Opinion

Congress Should Act on Mental Health

Conventional wisdom says that Congress generally won’t achieve much in a Presidential election year as issues begin to get mired in partisan posturing.  But 2016 has been anything but a conventional election year, and this Congress has the opportunity to pass two important bipartisan health bills this year.

We’re talking about the mental health bills before the House and the Senate as well as the Medicare chronic care legislation under development by the Senate Finance Committee.  These bipartisan proposals could improve the lives of millions of Americans and move our health care system in the direction of better integrated and higher value care. It’s time that Congress act on them.

Chronic disease already accounts for the vast majority of health care costs in Medicare and our health care system in general.   Without action, the problem will only get worse.

According to the Centers for Disease Control and Prevention, in 2012, about half of all adults—117 million people—had chronic health conditions. The number of adults with diabetes or pre-diabetes is more than twice what it was 30 years ago. An analysis by IHS Life Sciences predicts that by 2030, the number of people with three or more chronic conditions will climb from 31 million to 80 million.

In December, the Senate Finance Committee’s Chronic Care Working Group released a package of policy options that could transform how Medicare serves these patients.  The proposals include giving flexibility to Medicare Advantage plans for benefit and cost-sharing improvements and strengthening incentives for providers to improve care coordination in traditional, fee-for-service Medicare. These proposals would go a long way toward aligning Medicare with what is already working in the private sector and the states.

Chronic physical ailments are but one part of the chronic disease problem. Every year, one in four adults in America—or approximately 58 million individuals—suffers from a diagnosable mental disorder. Yet today, less than a third of these adults, and half of children, are identified and diagnosed. This is due in part to a lack of access to mental health care: almost 90 million Americans live in federally-designated Mental Health Professional Shortage Areas.

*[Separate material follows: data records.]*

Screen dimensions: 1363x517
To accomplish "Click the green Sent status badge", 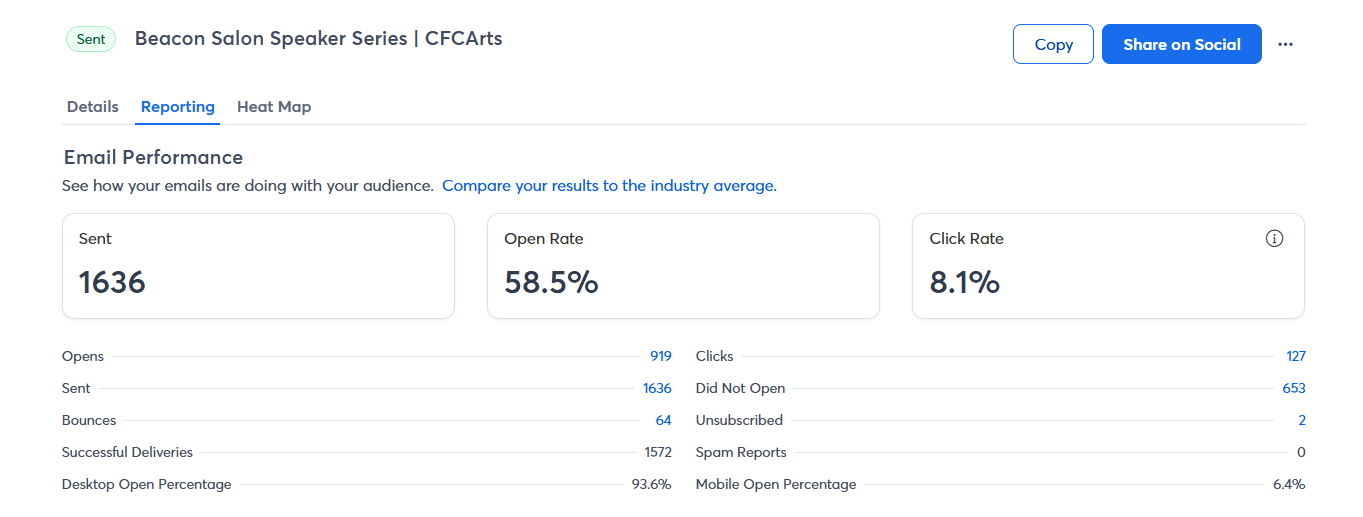I will [91, 40].
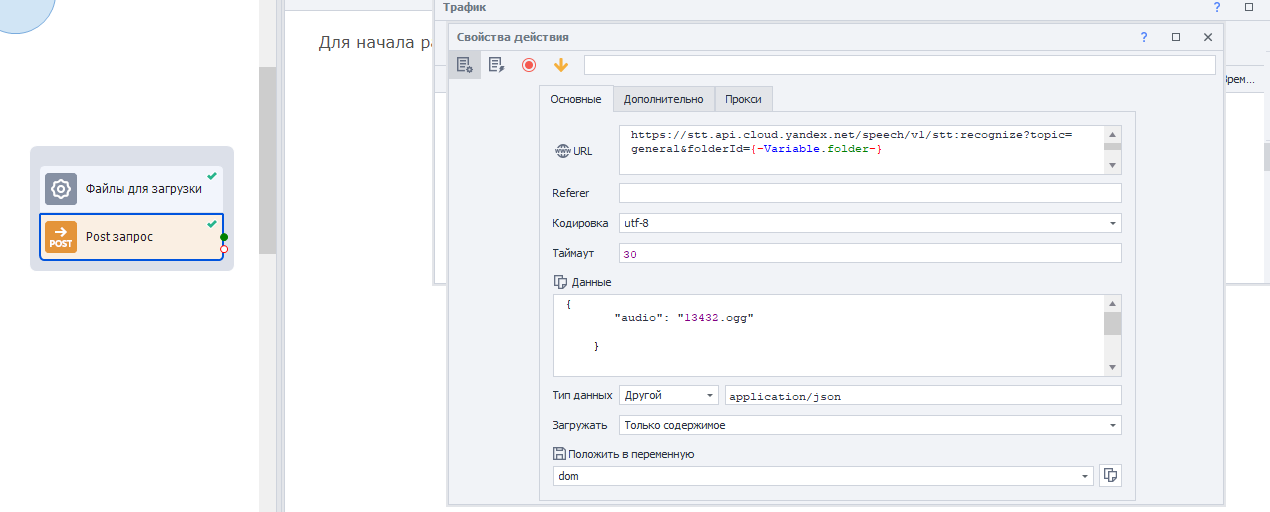Viewport: 1270px width, 512px height.
Task: Open the Кодировка utf-8 dropdown
Action: 1112,223
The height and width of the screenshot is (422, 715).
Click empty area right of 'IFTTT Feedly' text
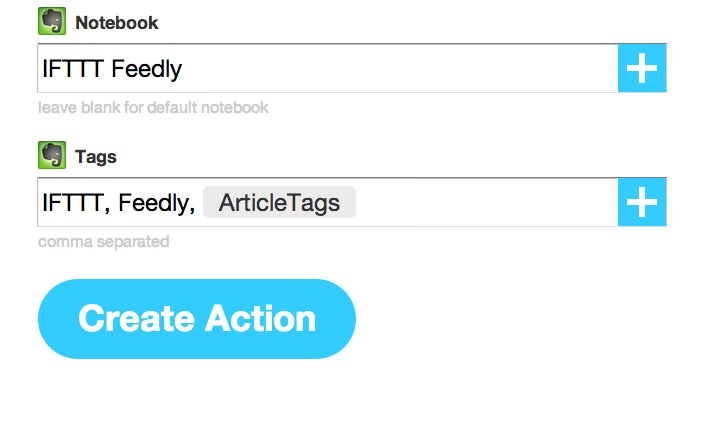pos(399,68)
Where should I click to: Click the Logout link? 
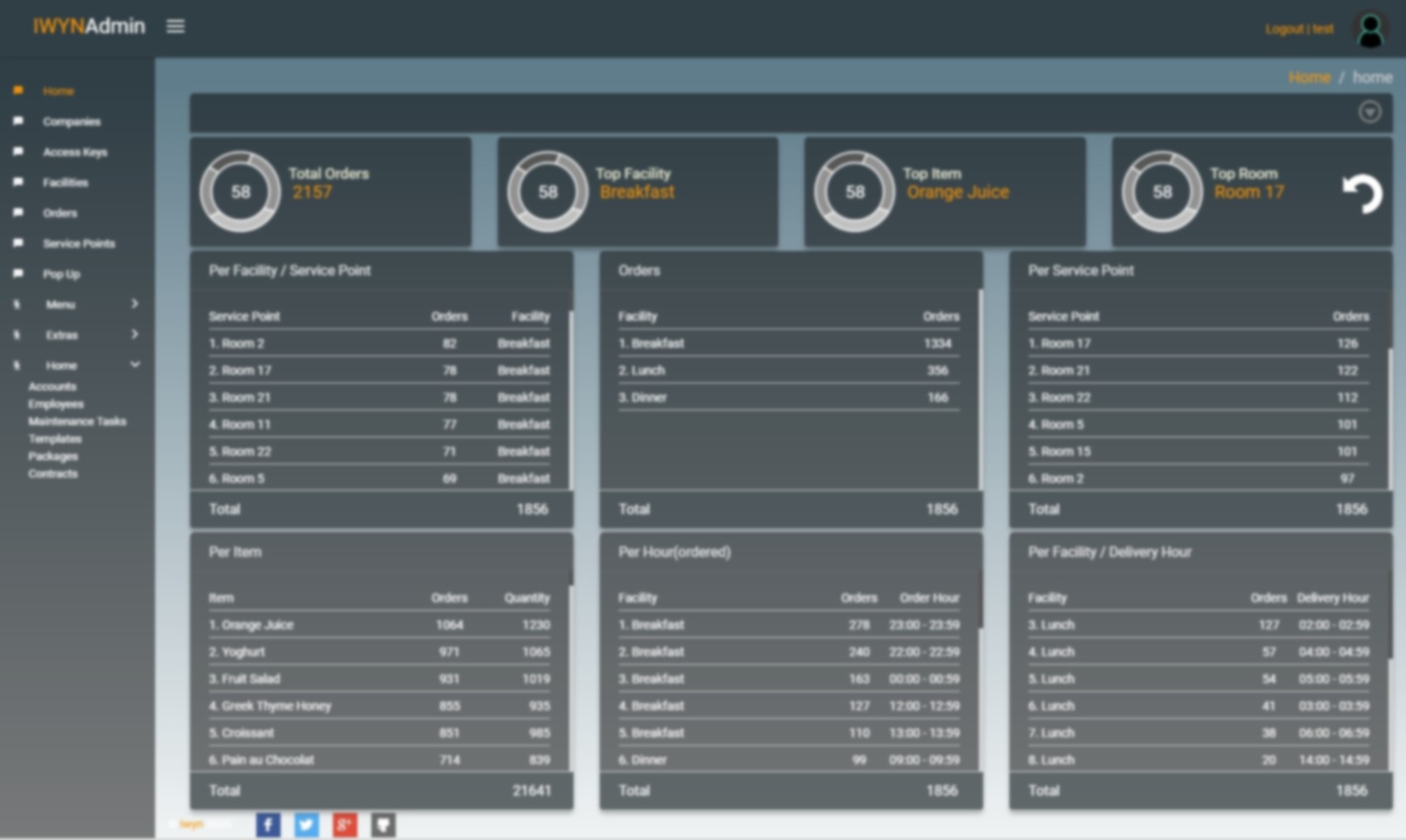coord(1283,29)
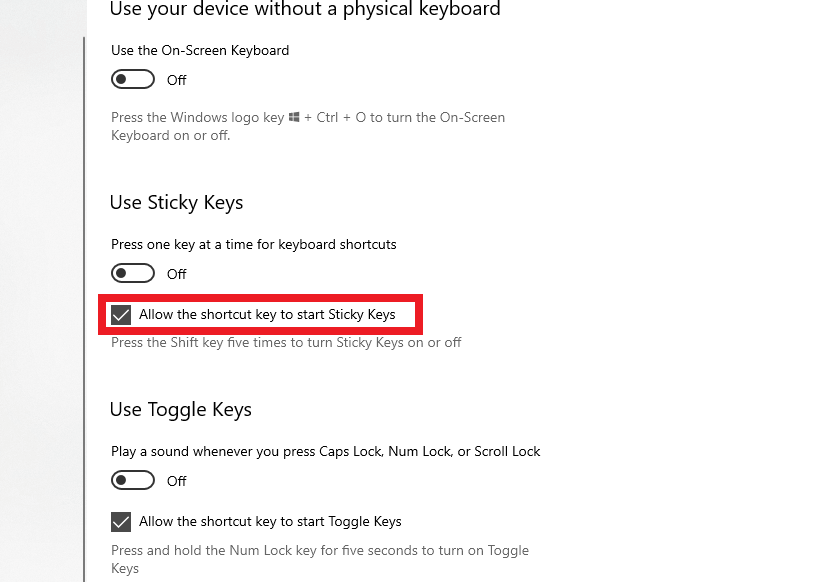
Task: Click the Use the On-Screen Keyboard label
Action: [x=199, y=50]
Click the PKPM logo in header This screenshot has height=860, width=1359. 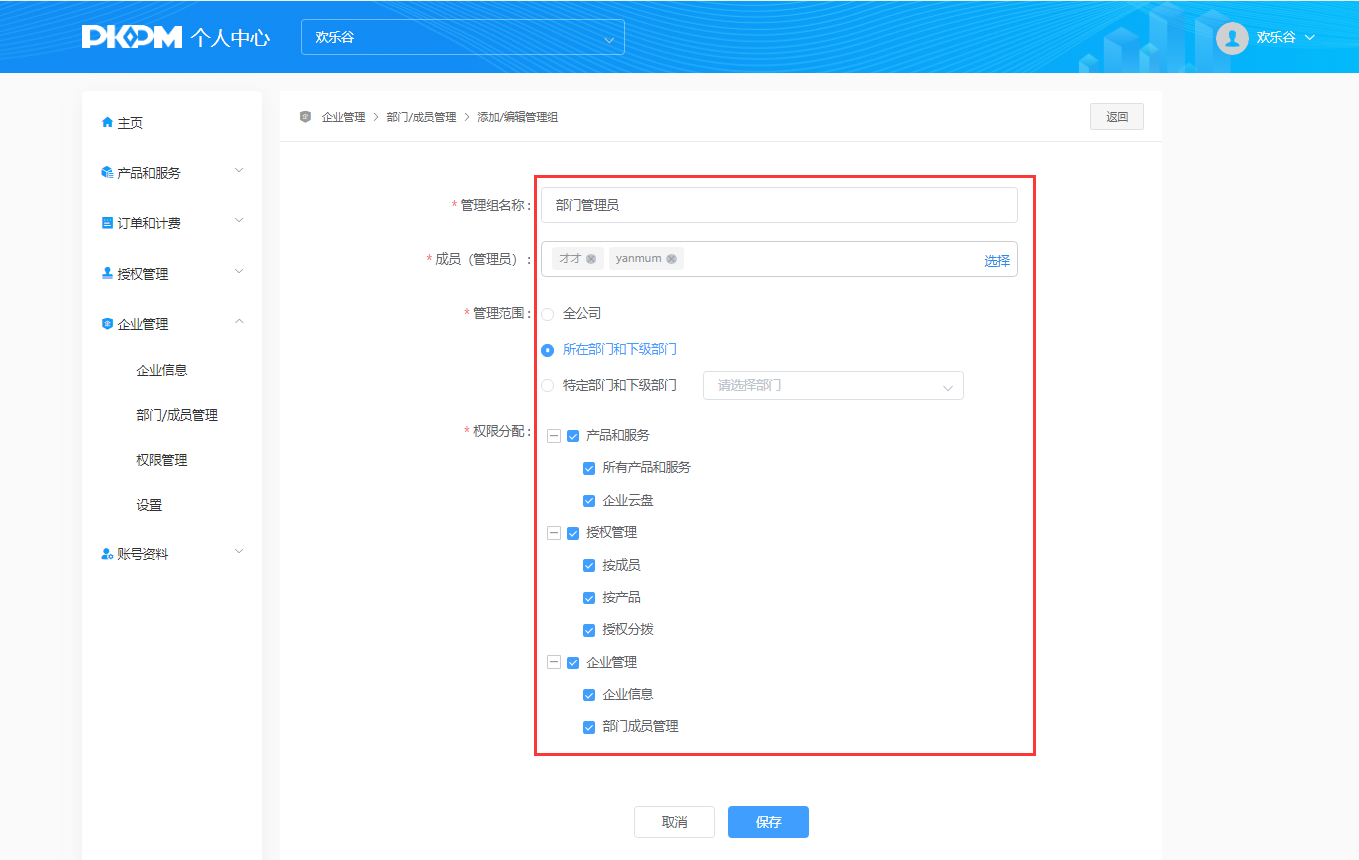[132, 37]
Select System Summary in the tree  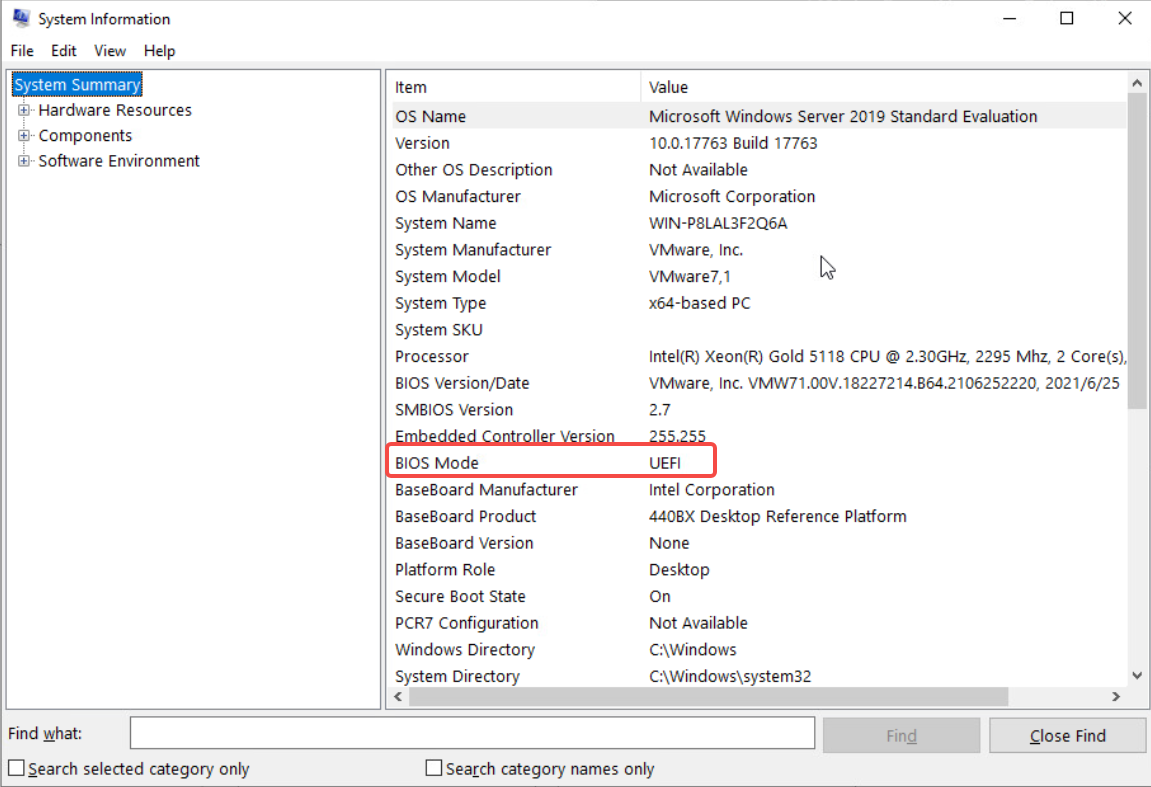[x=77, y=85]
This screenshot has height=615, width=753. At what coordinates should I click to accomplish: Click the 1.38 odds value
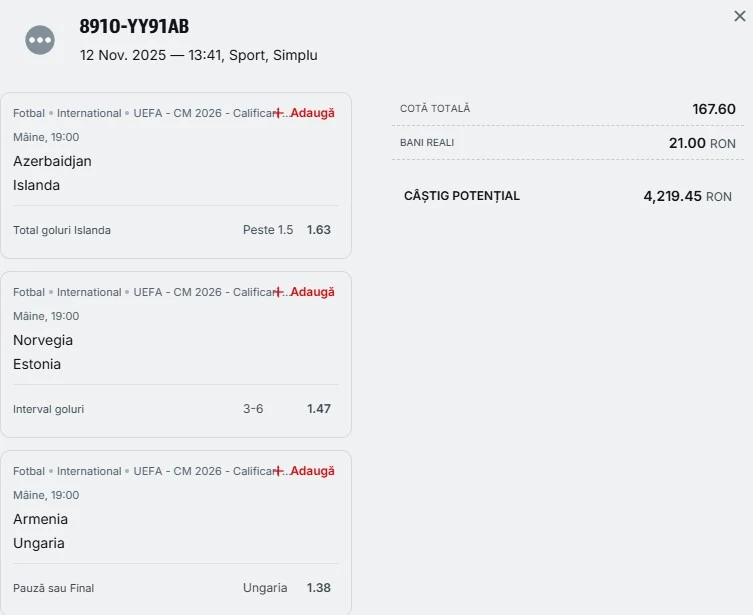click(319, 588)
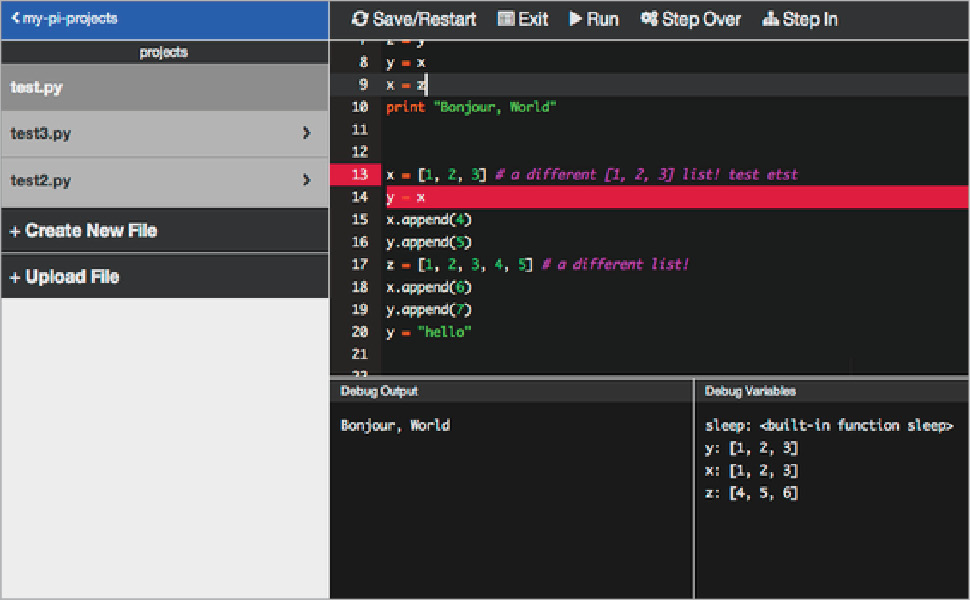The width and height of the screenshot is (970, 600).
Task: Expand test2.py using its chevron
Action: (307, 181)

These gaps in mental health services are imposing real costs on all of us.  Untreated mental illnesses in the U.S. cost more than $100 billion annually in lost productivity.  Medicare spending on enrollees with mental health or substance abuse conditions is two to three times that on other beneficiaries.

Here too, Congress has an opportunity to act. The Senate HELP Committee recently approved bipartisan legislation to strengthen the mental health parity law, encourage adoption of evidence-based programs and interventions to facilitate the integration of mental and physical health. Senators Roy Blunt (R-Mo.) and Debbie Stabenow (D-Mich.), each a member of their party’s leadership, have united to champion community mental health funding.  And the House Energy and Commerce Committee just announced its plans to vote on a newly revised mental health bill.

With all this progress, the enactment of meaningful bipartisan legislation on chronic care and mental health is within reach. But Congress must decide they want to prove the conventional wisdom wrong.

Wanda Filer is the President of the American Academy of Family Physicians and John Rother is the President and CEO of the National Coalition on Health Care.